Davison builds his ‘last’ locomotive
© Andrew Wagstaff - The Citizen-Record
Kerwin Davison poses next to the No. 4 locomotive he built for display in Parrsboro this summer, and eventual donation to the Parrsborough Shore Historical Society. The train is a replica of the locomotive that once ran between Springhill and Parrsboro.
PARRSBORO – It’s not his first locomotive, but Kerwin Davison assures that it will be his last.
Now at the age of 80, the well-known builder, inventor and volunteer said large projects are now too hard on him physically, but that he was inspired to build this train by the fresh new appearance Parrsboro has taken on this summer, particular the popular iron sculptures by Doris Soley.
He decided to offer his own metal creation to the mix – a replica of a train he built about 10 years ago for a family member, which itself was a replica of the No. 4 steam train that ran between Springhill and Parrsboro decades ago.
The train is now on display across from his home on Eastern Avenue, near the town hall property. He plans to eventually donate it to the Parrsborough Shore Historical Society, for display at the Ottawa House museum property.

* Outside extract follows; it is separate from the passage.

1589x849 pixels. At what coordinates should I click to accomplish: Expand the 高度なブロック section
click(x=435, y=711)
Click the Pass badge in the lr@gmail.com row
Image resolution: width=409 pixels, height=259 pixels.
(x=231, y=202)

“I had built one this size before, and I still had the mold sitting there, which I never expected to use again,” said Davison. “The mold has a rough exterior so I couldn’t use it as finish, so I covered it with sheet metal, and put it together in four sections.”
Unlike his first one, which has a four-cylinder Mercedes diesel engine and is still an operating locomotive on a private railway in Paradise, this train in functional but has no engine.
The No. 4 train went into service in 1877 on what was then the new Springhill-Parrsboro railway, and is believed to be one of the first significant locomotives purchased by a Montreal company owned by the Cowan family. The same family owned Ottawa House for a period.
Davison’s train is authentic, including the puffer belly exhaust stack that included an expanded screen to prevent sparks from the boiler farm from setting grass and forest fires along the track.
“That tells you that the train was used in the wood burning era, but powered by coal,” he explained.
The train was an enormous building project – the train he built 10 years ago would have cost $200,000 to have manufactured commercially – but one that came together in less than 50 days, thanks in large part to spare parts Davisonw as aboe to round up from around his shop, scrapyards, yard sales and several donations from friends, many with historical significance.
John Reid of Maccan, for example, donated metal pieces that came from one of the old River Hebert mines. Harvey Lev donated a steel security door from the old post office, which Davison is converting into a cowcatcher, while old music stands being thrown out at the band hall became valve rods.
“There’s a lot of historic stuff, and I think that’s good,” said Davison, also crediting the likes of Ian Black, Ken Snowdon and Mitch White for their contributions.
Davison will display the train on Eastern Avenue for the summer, after which he will store it for the winter before donating it to the historical society.